Only these lines of the data below are wanted: the one with "Task: Click the main module folder icon", the one with "Instruction: Select the", and any lines between them, each repeated exactly.

START TASK INPUTS

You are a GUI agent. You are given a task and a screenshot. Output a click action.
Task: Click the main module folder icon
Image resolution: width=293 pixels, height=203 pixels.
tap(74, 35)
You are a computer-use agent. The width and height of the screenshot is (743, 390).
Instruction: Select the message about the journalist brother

END TASK INPUTS
START TASK INPUTS

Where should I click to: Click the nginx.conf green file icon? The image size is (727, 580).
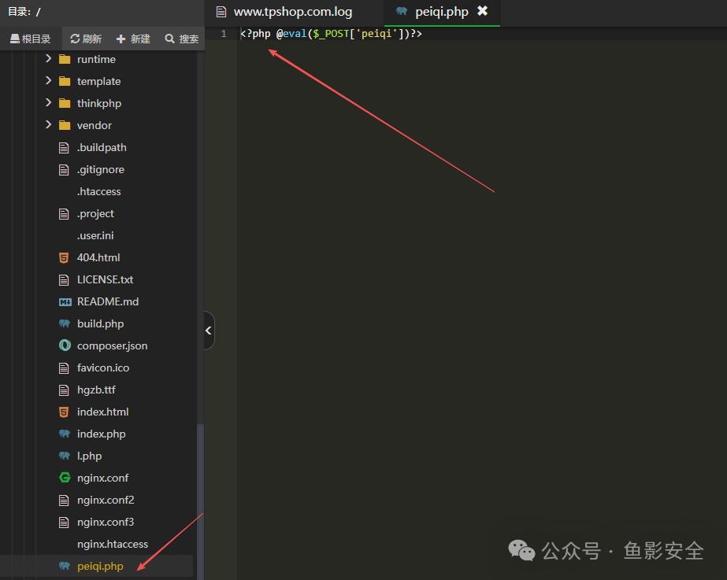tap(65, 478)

END TASK INPUTS

__EXERCISE RESPONSE__:
Task: Click the main module folder icon
Image resolution: width=293 pixels, height=203 pixels.
tap(74, 35)
You are a computer-use agent. The width and height of the screenshot is (743, 390).
Instruction: Select the message about the journalist brother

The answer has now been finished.